Q: I need to visually debug the hydrogen naming mess of another program, how shall I do that in YASARA if the hydrogen numbers are removed? I really want the hydrogen numbers back.

A: Well, then continue reading.

  • When YASARA loads a PDB file, it sorts the equivalent hydrogens bound to the same heavy atom by their name in ascending order, then the hydrogen number is removed. The information about the original hydrogen numbering is thus implicitly retained by the rank order of the hydrogens in the soup.

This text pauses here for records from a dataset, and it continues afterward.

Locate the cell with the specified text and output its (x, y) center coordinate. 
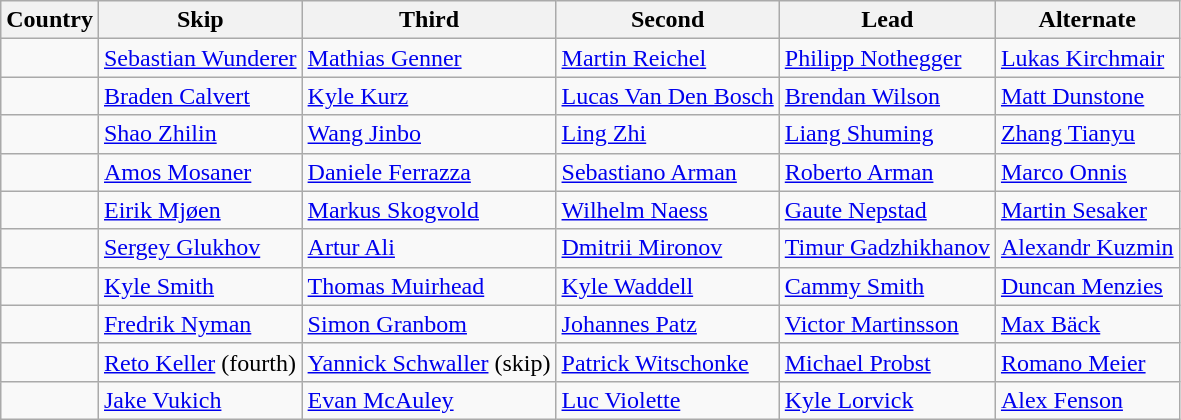
Markus Skogvold (429, 210)
Daniele Ferrazza (429, 172)
Timur Gadzhikhanov (887, 248)
Cammy Smith (887, 286)
Mathias Genner (429, 58)
Kyle Waddell (668, 286)
Eirik Mjøen (200, 210)
Michael Probst (887, 362)
Dmitrii Mironov (668, 248)
Braden Calvert (200, 96)
Alex Fenson (1087, 400)
Ling Zhi (668, 134)
Victor Martinsson (887, 324)
Zhang Tianyu (1087, 134)
Reto Keller (fourth) (200, 362)
Martin Sesaker (1087, 210)
Evan McAuley (429, 400)
Lukas Kirchmair (1087, 58)
Brendan Wilson (887, 96)
Sebastiano Arman (668, 172)
Max Bäck (1087, 324)
Patrick Witschonke (668, 362)
Country (50, 20)
Simon Granbom (429, 324)
Luc Violette (668, 400)
Sergey Glukhov (200, 248)
Matt Dunstone (1087, 96)
Jake Vukich (200, 400)
Johannes Patz (668, 324)
Gaute Nepstad (887, 210)
Skip (200, 20)
Yannick Schwaller (skip) (429, 362)
Alexandr Kuzmin (1087, 248)
Thomas Muirhead (429, 286)
Lucas Van Den Bosch (668, 96)
Shao Zhilin (200, 134)
Liang Shuming (887, 134)
Duncan Menzies (1087, 286)
Philipp Nothegger (887, 58)
Lead (887, 20)
Amos Mosaner (200, 172)
Marco Onnis (1087, 172)
Kyle Smith (200, 286)
Alternate (1087, 20)
Wilhelm Naess (668, 210)
Fredrik Nyman (200, 324)
Kyle Kurz (429, 96)
Third (429, 20)
Martin Reichel (668, 58)
Sebastian Wunderer (200, 58)
Second (668, 20)
Roberto Arman (887, 172)
Kyle Lorvick (887, 400)
Wang Jinbo (429, 134)
Romano Meier (1087, 362)
Artur Ali (429, 248)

  • One exception applies to the above procedure: if the hydrogens are part of a methylene or amide group and XPLOR atom names are used (HB1 instead of 1HB etc.), then the sort order is reversed. The reason is that XPLOR uses a reversed nomenclature for methylene and amide hydrogens when compared to the official PDB standard.

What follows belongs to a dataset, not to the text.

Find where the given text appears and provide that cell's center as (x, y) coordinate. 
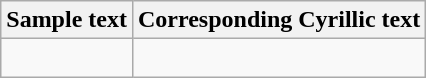
Corresponding Cyrillic text (278, 20)
Sample text (67, 20)
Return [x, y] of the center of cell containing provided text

  • Unless the PDB file is loaded with corrections disabled ('Correct=No'), YASARA then swaps the hydrogens in methylene, amide and guanidine groups so that the official PDB conventions are met.

  • When you click on a hydrogen atom, its name is displayed in the HUD, together with its rank order in the group of equivalent hydrogens, e.g. HB (1 of 2). The hydrogen with the lowest atom number in the soup is ranked first.

  • This leads to the following translation tables for the various nomenclatures, in all of which YASARA adopts the official PDB numbering:

Methylene hydrogens:
YASARA PDB IUPAC/PDB3XPLOR
HX (1 of 2)1HXHX2 HX2
HX (2 of 2)2HXHX3 HX1

Amide hydrogens (Asn/Gln):
YASARA PDB IUPAC/PDB3 XPLOR
HD2 (1 of 2) 1HD2HD22 HD22
HD2 (2 of 2)2HD2HD21 HD21
HE2 (1 of 2)1HE2HE22 HE22
HE2 (2 of 2) 2HE2HE21 HE21

All other hydrogens:
YASARA PDB IUPAC/PDB3XPLOR
HX (1 of 2,3)1HXHX1 HX1
HX (2 of 2,3)2HXHX2 HX2
HX (3 of 3) 3HXHX3 HX3

In short: the rank order displayed by YASARA is normally the same as the hydrogen number in the original PDB file. In methylene groups however, YASARA's rank order is one lower than the IUPAC/PDB3 nomenclature and flipped with respect to the XPLOR nomenclature. In amide groups, YASARA's rank order is flipped with respect to IUPAC/PDB3 and XPLOR nomenclatures.

  • When saving a PDB file or NMR restraints for use with other programs, YASARA provides a Format parameter that allows to select a specific hydrogen nomenclature.